Well, apparently the Globe has its talons dug deep into the burning question whether various state officials’ campaigns have paid required state and federal taxes on investment earnings from campaign funds that were invested in vehicles like certificates of deposit. Not exactly the kind of hot-button issue that makes voters’ heads explode, but obviously, taxes owed should be paid.
What’s the upshot of all this? Several campaigns – Martha Coakley’s, Tim Cahill’s, Tim Murray’s, and Guy Glodis’s – appear to have made more or less the same mistake in terms of not paying the required taxes. The mistakes shouldn’t have been made, but they were. The correct reaction is the reaction from the Coakley, Cahill, and Murray campaigns: we screwed up, we owe the taxes, and we are going to pay them. That is how to make the story go away quickly, and for those three campaigns, it seems very likely to do so.
The story that threatens to stick around longer than a day or two comes from the Glodis campaign, which is taking an unusual approach, particularly when the candidate is running for Auditor:
Glodis argued that he did not have to pay federal taxes on income his committee earned. He asserted the Internal Revenue Service code governing political committees allows them to deduct fund-raising expenses, which in his case, he said, were greater than the interest income….

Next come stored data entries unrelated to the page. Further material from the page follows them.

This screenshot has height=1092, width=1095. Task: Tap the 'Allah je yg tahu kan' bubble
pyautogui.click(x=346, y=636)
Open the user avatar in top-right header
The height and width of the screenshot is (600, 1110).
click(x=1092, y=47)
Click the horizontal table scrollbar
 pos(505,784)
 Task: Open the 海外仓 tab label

“My committee sought opinions from two separate certified public accountants over a four-year period, both of whom advised the committee that there was no tax liability for interest earned on certificates of deposit because fund-raising expenses exceeded interest earned on the CDs, according to IRS instructions attached to the applicable tax form,” said Glodis, whose committee at times has held as much as $428,000 in certificates of deposit over the past four years.
This interpretation appears to conflict with the instructions accompanying IRS Form 1120-POL, the tax return for political organizations. It specifically states: “No deduction is allowed for general administrative or indirect expenses.” It does allow deducting for expenses incurred in making investments….
Secretary of State William F. Galvin, whose committee has paid $30,000 to $40,000 a year in state and federal taxes, said he has no doubt the IRS code does not allow deducting for administrative or fund-raising costs. “My reading of the instructions does not allow me to do that,” Galvin said. “Believe me, if I thought I was entitled, I would take it.”
Big, big mistake on Glodis’s part. First, he’s practically begging the IRS to audit or otherwise make unpleasant inquiries into the situation. Second, he is begging dogged reporters to figure out who the CPAs were who gave these opinions, and whether they have any connection to Glodis’s impressive political operation. Third, he appears to be trying to take advantage of a highly technical interpretation (some might call it a “loophole”) in the IRS regulations that ends up being financially very favorable to his campaign – all the while, campaigning for an office whose basic purpose is to make sure that money ends up where it’s supposed to be.
Glodis has the money. He’d be smart just to pay the federal taxes and be done with it.